## KingGeorge 3 years ago [SOLVED] Define a sequence of real numbers by $$a_0=0$$, $$a_1=1$$, $$a_2=1$$ and $\large a_{n+3}=2a_{n+2}+2a_{n+1}-a_n$Show that $$a_n$$ is a perfect square for every $$n\in\mathbb{N}$$

1. bmp

The recurrence relation seems pretty messy, so I will try to solve it inductively, T_T

2. Ishaan94

How about if we reduce every term into the $$ka_{n+2} + ma_{n+1} + na_n$$? The term $$a_n$$ won't matter as its Zero. We can express terms as just $$k + m$$. Maybe?

3. Ishaan94

For n=0.

4. bmp

I tried to find a pattern in the roots, but couldn't. a3 = 2*2, a4 = 3*3, a5 = 5*5, a6 = 8*8, a7 = 12*12. Will try something else now.

5. KingGeorge

I would suggest induction as bmp is attempting.

6. KingGeorge

@bmp, check your value for $$a_7$$

7. bmp

Ah, got it, I think.

8. bmp

Thanks @KingGeorge :-)

9. bmp

Fibonacci it is, then :-)

10. Ishaan94

Fibonacci How?

11. bmp

I think every $a_{n} = Fib(n)*Fib(n)$that is a perfect square for every n in N.

12. Ishaan94

But how are you going to prove it?

13. bmp

I am trying to refine my proof, but I think that assuming that that is true(by induction), it's not too hard to proof that it is correct.

14. bmp

to prove*

15. Ishaan94

$a_{n+3} = 2a_{n+2} + 2a_{n+1} -a_n$Lets assume $$a_{n+3} = q^2$$. $a_{n+4} = 2a_{n+3} + 2a_{n+2} -a_{n+1} \implies a_{n+4} = 2q^2 + 2a_{n+2}-a_{n+1}$Now what?

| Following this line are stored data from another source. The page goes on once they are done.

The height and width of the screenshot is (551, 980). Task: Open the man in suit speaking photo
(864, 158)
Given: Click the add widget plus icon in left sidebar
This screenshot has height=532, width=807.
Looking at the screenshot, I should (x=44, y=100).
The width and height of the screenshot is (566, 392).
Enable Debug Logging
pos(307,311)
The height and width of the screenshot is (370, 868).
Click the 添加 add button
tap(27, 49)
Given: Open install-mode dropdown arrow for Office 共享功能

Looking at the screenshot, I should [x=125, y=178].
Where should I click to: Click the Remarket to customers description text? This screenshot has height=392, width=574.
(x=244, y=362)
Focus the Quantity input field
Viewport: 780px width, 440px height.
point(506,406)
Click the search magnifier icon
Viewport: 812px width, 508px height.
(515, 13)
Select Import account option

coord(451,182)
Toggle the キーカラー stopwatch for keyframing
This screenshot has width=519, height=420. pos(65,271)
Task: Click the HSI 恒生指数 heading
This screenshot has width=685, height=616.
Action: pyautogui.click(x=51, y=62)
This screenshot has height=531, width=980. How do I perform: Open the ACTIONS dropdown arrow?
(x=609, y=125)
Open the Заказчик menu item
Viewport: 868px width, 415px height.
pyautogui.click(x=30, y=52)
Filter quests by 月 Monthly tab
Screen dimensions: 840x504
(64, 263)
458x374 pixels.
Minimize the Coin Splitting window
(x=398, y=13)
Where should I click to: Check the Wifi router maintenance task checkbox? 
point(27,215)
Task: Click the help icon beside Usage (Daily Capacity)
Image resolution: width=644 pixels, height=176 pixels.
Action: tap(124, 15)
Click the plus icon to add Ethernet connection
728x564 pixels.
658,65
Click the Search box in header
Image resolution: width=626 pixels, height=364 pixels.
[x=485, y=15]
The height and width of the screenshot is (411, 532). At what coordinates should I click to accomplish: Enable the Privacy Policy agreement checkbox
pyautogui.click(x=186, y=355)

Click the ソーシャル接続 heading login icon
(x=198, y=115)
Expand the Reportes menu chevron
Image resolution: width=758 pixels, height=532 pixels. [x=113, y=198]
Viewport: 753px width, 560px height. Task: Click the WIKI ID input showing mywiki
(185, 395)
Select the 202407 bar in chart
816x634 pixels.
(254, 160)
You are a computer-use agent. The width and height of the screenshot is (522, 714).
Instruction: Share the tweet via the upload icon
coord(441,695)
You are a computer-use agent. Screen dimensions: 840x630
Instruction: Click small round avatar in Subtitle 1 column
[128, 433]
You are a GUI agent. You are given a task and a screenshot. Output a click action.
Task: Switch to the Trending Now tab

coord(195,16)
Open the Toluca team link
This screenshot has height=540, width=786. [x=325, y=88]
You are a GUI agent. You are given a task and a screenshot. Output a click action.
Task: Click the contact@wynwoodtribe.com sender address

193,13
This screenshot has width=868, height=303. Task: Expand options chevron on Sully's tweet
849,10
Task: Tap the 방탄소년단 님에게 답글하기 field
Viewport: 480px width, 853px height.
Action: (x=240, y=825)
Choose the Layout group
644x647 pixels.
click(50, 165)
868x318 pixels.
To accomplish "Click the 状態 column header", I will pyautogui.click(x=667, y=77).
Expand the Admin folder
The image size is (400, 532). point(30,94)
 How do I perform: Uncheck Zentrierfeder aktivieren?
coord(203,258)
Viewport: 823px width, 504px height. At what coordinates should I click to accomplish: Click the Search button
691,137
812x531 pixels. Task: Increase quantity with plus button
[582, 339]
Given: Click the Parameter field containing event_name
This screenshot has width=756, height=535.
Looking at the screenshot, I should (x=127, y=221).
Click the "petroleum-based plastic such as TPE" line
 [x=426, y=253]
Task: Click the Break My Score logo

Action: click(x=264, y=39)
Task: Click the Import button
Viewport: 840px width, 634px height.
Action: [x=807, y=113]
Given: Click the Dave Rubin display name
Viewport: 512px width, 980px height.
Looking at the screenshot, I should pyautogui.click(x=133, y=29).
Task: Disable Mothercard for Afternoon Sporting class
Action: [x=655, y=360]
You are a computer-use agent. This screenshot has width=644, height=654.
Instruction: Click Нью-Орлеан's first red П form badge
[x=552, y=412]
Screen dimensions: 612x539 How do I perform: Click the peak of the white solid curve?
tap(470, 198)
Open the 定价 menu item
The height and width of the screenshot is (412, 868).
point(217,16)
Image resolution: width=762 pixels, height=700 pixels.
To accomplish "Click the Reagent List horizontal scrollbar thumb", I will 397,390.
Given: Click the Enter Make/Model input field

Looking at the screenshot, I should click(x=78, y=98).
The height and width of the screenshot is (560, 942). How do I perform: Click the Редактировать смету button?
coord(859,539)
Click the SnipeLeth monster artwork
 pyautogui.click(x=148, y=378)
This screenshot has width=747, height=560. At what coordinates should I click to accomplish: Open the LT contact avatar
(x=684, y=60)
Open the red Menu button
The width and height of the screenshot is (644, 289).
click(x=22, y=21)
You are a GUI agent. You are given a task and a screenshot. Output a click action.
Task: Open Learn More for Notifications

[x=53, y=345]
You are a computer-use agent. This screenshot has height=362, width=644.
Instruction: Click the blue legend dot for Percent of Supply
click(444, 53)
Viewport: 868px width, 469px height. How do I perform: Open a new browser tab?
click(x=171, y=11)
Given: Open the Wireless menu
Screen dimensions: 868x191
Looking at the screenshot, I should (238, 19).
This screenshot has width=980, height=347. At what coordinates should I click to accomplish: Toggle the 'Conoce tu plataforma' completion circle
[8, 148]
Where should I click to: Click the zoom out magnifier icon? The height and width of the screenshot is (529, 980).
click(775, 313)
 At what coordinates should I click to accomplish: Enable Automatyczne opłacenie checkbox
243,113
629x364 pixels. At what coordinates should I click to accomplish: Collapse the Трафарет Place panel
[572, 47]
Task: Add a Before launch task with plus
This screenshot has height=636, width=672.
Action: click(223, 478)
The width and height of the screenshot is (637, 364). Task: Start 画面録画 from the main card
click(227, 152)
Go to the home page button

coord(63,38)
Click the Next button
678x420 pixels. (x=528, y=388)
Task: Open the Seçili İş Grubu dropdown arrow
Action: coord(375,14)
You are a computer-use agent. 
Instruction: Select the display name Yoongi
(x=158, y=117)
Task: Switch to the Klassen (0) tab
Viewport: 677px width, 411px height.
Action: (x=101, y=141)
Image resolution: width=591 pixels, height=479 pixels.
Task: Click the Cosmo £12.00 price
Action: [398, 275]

How do we prove $$a_{n+4}$$ is perfect square as well.

16. bmp

I think that the proof would go more or less like this: Assume:$a_{k} = Fib(k)*Fib(k)$Clearly, that holds for k <= 2. So, multiply it by -1, we get:$-a_{k} = -(Fib(k)*Fib(k))$Add 2*(ak+2 ak+1) in both sides, we get:$2(a_{k+2} + a_{k+1}) - a_{k} = 2(a_{k+2} + a_{k+1}) - Fib(k)Fib(k) \rightarrow a_{k+3} = a_{k+3}$What I just did I am pretty sure is a fallacy, but the idea is that we have to prove that every {ak} has the form Fib^2(k). I am still working on it, was never good with proofs :-(

17. KingGeorge

I'm also pretty sure what you just did was a fallacy. However, induction is the correct path to go. Keep trying.

18. KingGeorge

Another hint that may be helpful: Use strong induction.

19. bmp

I see. It makes sense, since I will need a(1) ... a(k) to be true to prove that a(k+1) is true. This is a nice problem @KingGeorge :-) Thanks for it.

20. KingGeorge

You are also correct in that it is the sequence of squares of the Fibonacci numbers. You still need to prove it though. :)

21. m_charron2

I think I may have gotten it? a5 = 2a4 + 2a3 - a2 = 2 F(4) ^2 + 2 F(3) ^2 - F(2) ^2 = F(4)^2 + 2F(3)^2 +(F(3)+F(2))^2 - F(2)^2 = F(4)^2 + 2F(3)^2 +F(3)^2+2F(3)F(2) = F(4)^2 + 2F(3)(F(3)+F(2)) + F(3)^2 = (F(4) + F(3))^2 = (F(5)^2) and this would be true always? tadam?

22. bmp

Yeah, I just now got to it. I think that would be the way, if you can prove for a(1)...a(k).

23. m_charron2

well, I guess that, if a4 = F(4)^2 and a5 = F(5)^2, then a6 = F(6)^2, so a7 = F(7)^2, so a8 = F(8)^2, etc? Am I allowed to do this?

24. KingGeorge

Try using n, n+1, n+2, n+3 instead of 4, 5, 6, 7. Your proof above is very very close to correct. You basically just have to use a variable instead of numbers.

25. bmp

@m_charron2 Kudos for beating me on the proof, mate :-). Well done.

26. m_charron2

oh, couldn't've done it if you hadn't told us about the fibonacci here, so Kudos to you as well I can't find how to start replacing the numbers with variables without assuming things. I can't prove that a_(n+3) = F(n+3)^2 without first knowing that a_(n+2) = F(n+2)^2, a_(n+1) = F(n+1)^2 and a_n = F(n)^2... I'm lost in a mental paradox of my own making I think...

27. KingGeorge

You're first method of showing it's true for $$a_5$$ is so close it might as well be correct. Just substitute $\large a_5 =a_{n+1}$$\large a_4 =a_{n}$$\large a_3 =a_{n-1}$$\large a_2 =a_{n-2}$And similar substitutions for the Fibonacci numbers. Then go through the same steps. You will then have proved it for the general case.

28. KingGeorge

For those interested, here's the solution I got when I was challenged with this problem.

29. m_charron2

on this note, off to sleep for me, that drained me lol. Excellent problem KingGeorge!

30. KingGeorge

Good night.